Old vs New Tax Regime — which one to pick
For FY 2025-26 (Assessment Year 2026-27), India's salaried taxpayers can choose between two regimes. The New Regime offers wider, more progressive slabs with a higher 87A rebate cap of ₹60,000 (raised from ₹25,000 in Budget 2025) and a ₹75,000 standard deduction — but disallows almost all Chapter VI-A deductions and HRA. The Old Regime keeps a narrower slab structure but permits 80C, 80D, HRA, home-loan interest and a long list of other deductions.
The break-even is roughly ₹2 lakh of total deductions. If you claim less than ₹2 lakh, the New Regime is almost always better thanks to the higher rebate.
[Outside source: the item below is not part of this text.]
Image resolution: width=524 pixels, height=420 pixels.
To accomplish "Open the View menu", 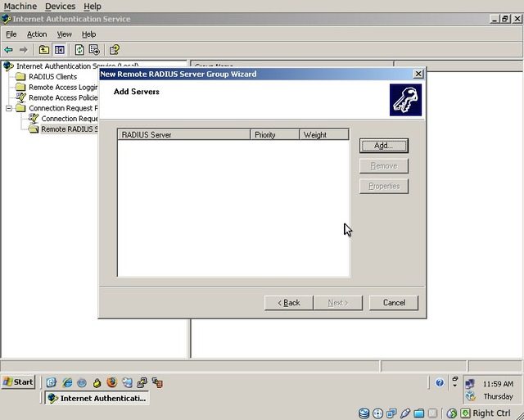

If you claim more — a fully-loaded 80C (₹1.5 L) plus 80D (₹25 K) plus HRA (₹1–2 L) plus home-loan interest (up to ₹2 L) — Old Regime usually wins. Calcly computes both side-by-side so you never have to guess.
Budget 2025 changes — what's new this year
- 87A rebate raised to ₹60,000 (from ₹25,000) — no tax liability on income up to ₹12 lakh in the New Regime.
- TDS on rent threshold raised to ₹50,000 per month for FY 2025-26.
- Senior-citizen interest deduction limit doubled from ₹50,000 to ₹1 lakh per year.
- LRS TCS threshold raised from ₹7 lakhs to ₹10 lakhs; TCS removed entirely for education-loan remittances abroad.
How taxable income is computed
Total tax under either regime follows the same broad pipeline:
- Compute Gross Income (salary + house property + other sources).
- Subtract exemptions (HRA, LTA — Old Regime only).
- Subtract Standard Deduction (₹75,000 New, ₹50,000 Old, salaried only).
- Subtract Chapter VI-A deductions (80C, 80D, etc. — Old Regime only).
- Apply the regime's slab rates to taxable income.
- Subtract 87A rebate if taxable income ≤ rebate threshold.
- Add surcharge (10/15/25/37%) if applicable, capped at 25% under New Regime.
- Add Health & Education Cess at 4% on (tax + surcharge).
87A rebate — the key threshold under the New Regime
Under the New Regime, taxable income up to ₹12 lakh attracts zero tax because the entire slab tax is rebated under Section 87A (capped at ₹60,000). At ₹12,00,001, the rebate disappears entirely — a cliff that creates a perverse incentive to claim deductions or delay income. Marginal relief partially smooths this cliff, but Calcly applies the raw 87A rule for transparency.
HRA exemption (Old Regime only)
HRA exemption is the minimum of three values:
- Actual HRA received from employer
- Rent paid minus 10% of (Basic + DA)
- 50% of (Basic + DA) for metro cities (Delhi, Mumbai, Kolkata, Chennai); 40% otherwise
Calcly's HRA Exemption section computes this automatically — see also the dedicated HRA Calculator.
Surcharge tiers
Above ₹50 lakh of taxable income, surcharge kicks in: 10% (₹50 L–1 Cr), 15% (₹1–2 Cr), 25% (₹2–5 Cr), 37% Old / 25% New (above ₹5 Cr). Surcharge is added before cess.
Why this calculator matches Groww exactly
Calcly's engine is unit-tested against Groww's published example (₹18 L salary + ₹35 K other income → ₹1,58,080 total tax) and against 13 additional boundary cases — 87A boundary at ₹12 L, ₹5 L Old Regime cliff, all three age slabs, surcharge at ₹60 L, HRA min-of-three, 80C cap, self-occupied home-loan interest cap, let-out 30% standard deduction. All 14 tests pass on every commit.